Giovedì 24 settembre, ore 20.30
Basilica S: SIlvestro (Piazza S. Silvestro 1)
ciclo “Aus der Ferne / Lontano” | Kurtág 100 #2
LEBENSLAUF
Anna D’Errico, Stefania Amisano – pianoforte
Roberta Gottardi, Irene Marraccini, clarinetto, corno di bassetto
Musiche di Kurtág, Messiaen, Berg, Ives, Nilsson
Venerdì 25 settembre, ore 20.30
Basilica S: SIlvestro (Piazza S. Silvestro 1)
ciclo “Aus der Ferne / Lontano” | Kurtág 100 #3
SALON | conversazioni nella distanza, con la partecipazione di Giovanni Leghissa (filosofo), artisti e ospiti del festival, a cura di collettivo cantierezero
a seguire recital
Anna D’Errico, pianoforte
Musiche di Kurtág, Bartók, Mozart
Sabato 26 settembre, ore 20.30
Basilica S. SIlvestro (Piazza S. Silvestro 1)
ciclo “Aus der Ferne / Lontano” | Kurtág 100 #4
SALON | conversazioni nella distanza, con la partecipazione di Giovanni Leghissa (filosofo), artisti e ospiti del festival, a cura di collettivo cantierezero
a seguire concerto e live set
collettivo cantierezero
Clémence Martel, voce & percussione – Stefania Amisano e Claudio Cristani, pianoforte, Corinna Canzian, violino – Zinajda Kodrič flauto – Giorgio Casati, violoncello – Alessandro Ratoci – elettronica
Musiche di Beranian, Kurtág, Nieder (prima esecuzione assoluta), Bartók, Ratoci
LIMINALE
Elio Martusciello e Luigi Turra, elettronica dal vivo (30’)

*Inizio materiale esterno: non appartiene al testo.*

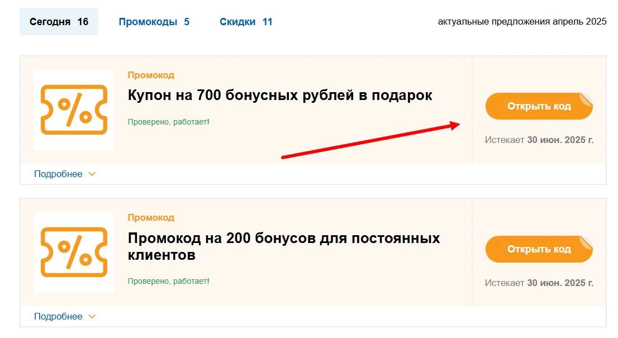This screenshot has width=618, height=338.
Task: Select the title Купон на 700 бонусных рублей
Action: [279, 95]
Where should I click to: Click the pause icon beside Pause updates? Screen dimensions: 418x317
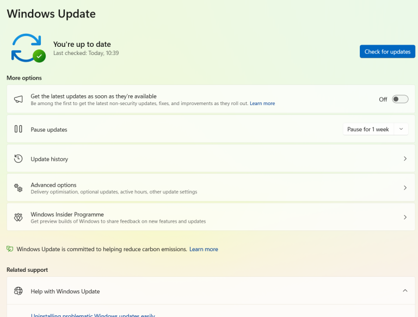click(19, 129)
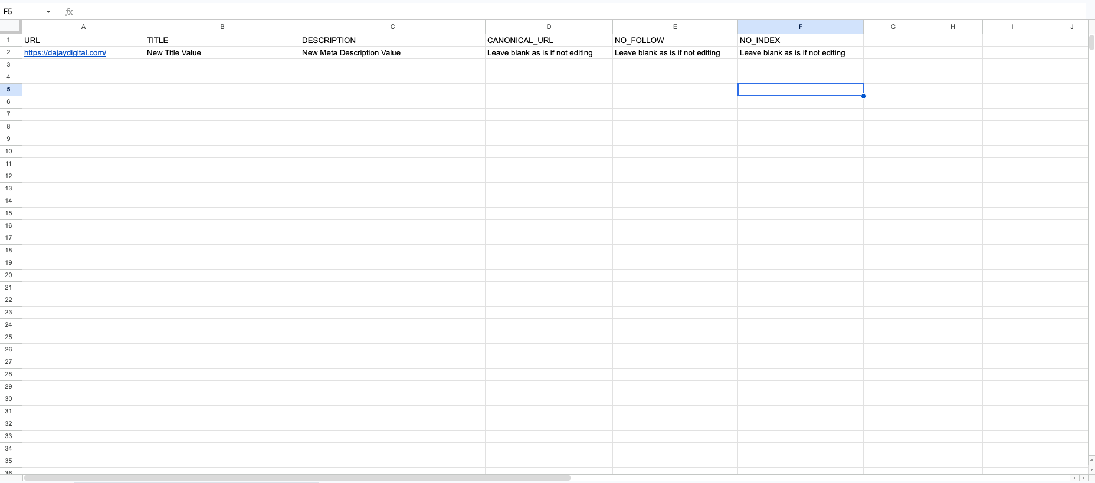The image size is (1095, 483).
Task: Select the NO_INDEX header cell
Action: pos(800,40)
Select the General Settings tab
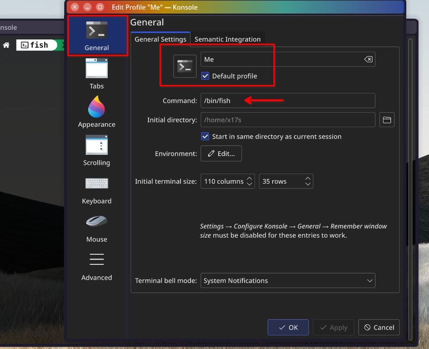Screen dimensions: 429x349 click(x=160, y=39)
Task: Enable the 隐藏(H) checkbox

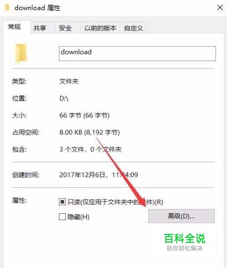Action: (x=62, y=216)
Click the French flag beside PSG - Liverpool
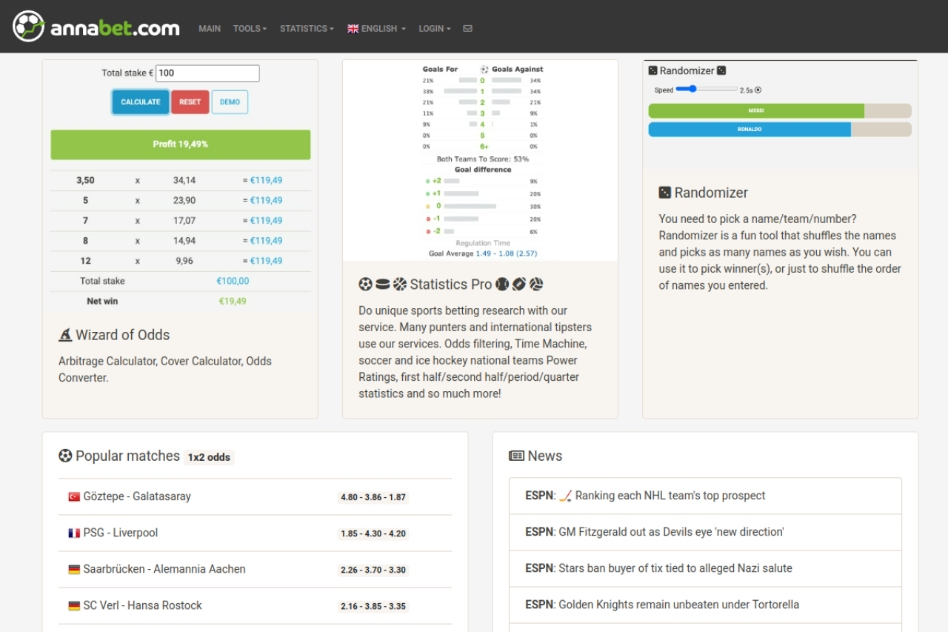Viewport: 948px width, 632px height. coord(74,533)
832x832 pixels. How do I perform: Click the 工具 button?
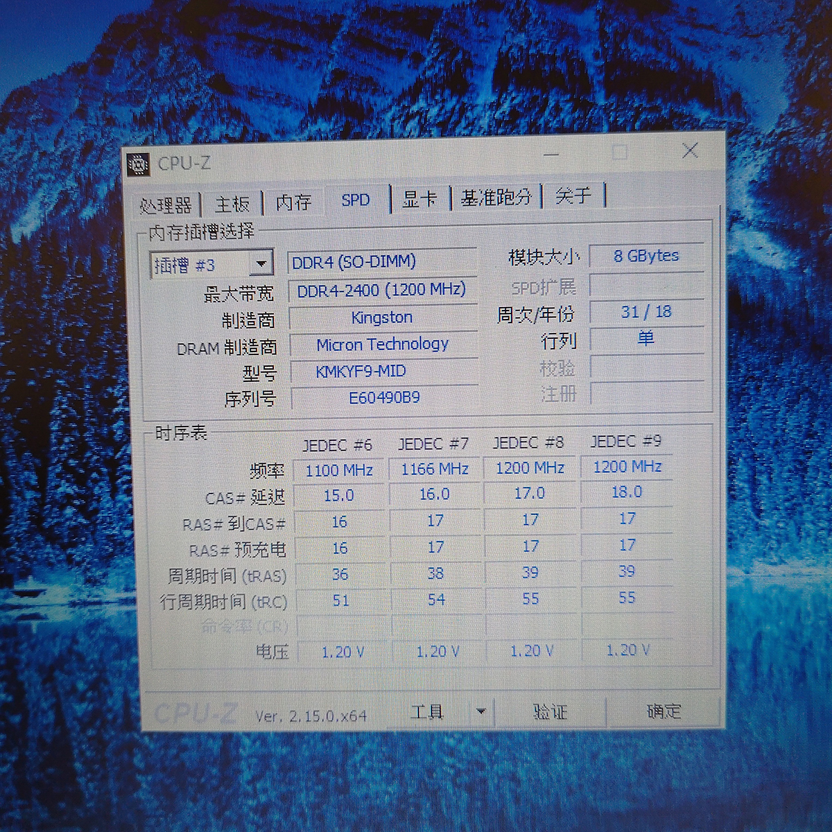[x=427, y=712]
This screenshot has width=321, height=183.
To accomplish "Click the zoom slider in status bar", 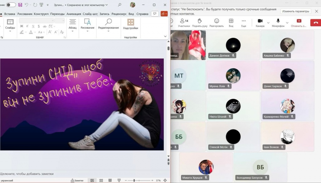I will tap(134, 180).
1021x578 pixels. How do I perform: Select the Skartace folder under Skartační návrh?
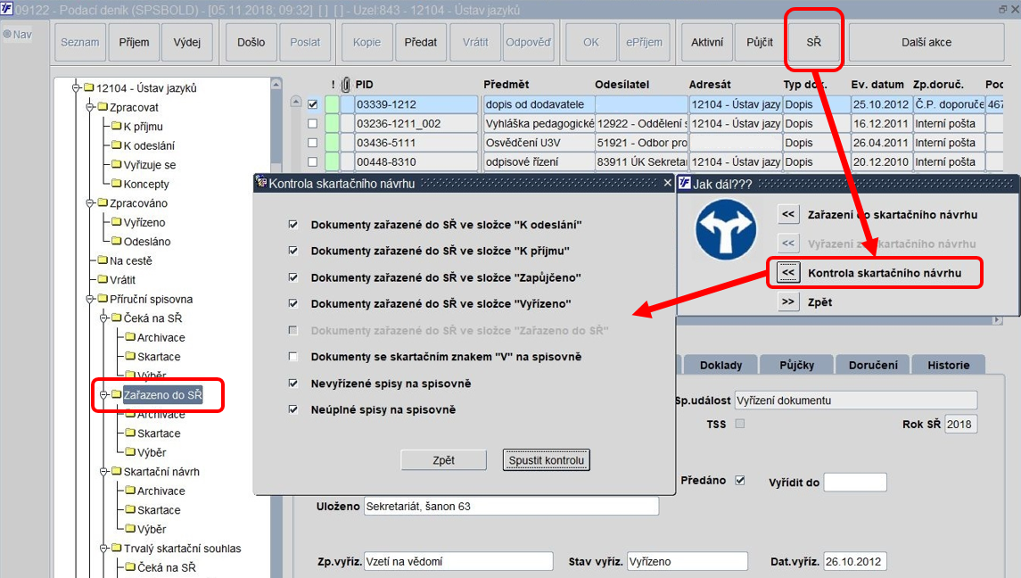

In collaborazione con Dipartimento di Musica e Nuove Tecnologie, Conservatorio Tartini – Trieste
Evento collaterale e conclusivo
Sabato 24 ottobre 2026, ore 17.30
Mediateca Cappella Underground (via Roma 19)
Chromopolis o Min alla ricerca dei colori
piccolo teatro multimediale per bambini dai 6 agli 11 anni.
Clémence Martel (ideazione, voce, video, performance) e Alessandro Ratotci (elettronica).
Una produxione di collettivo cantierezero / Teatri del suono festival – Lontano in collaborazione con La Cappella Underground – Trieste Science + fiction festival.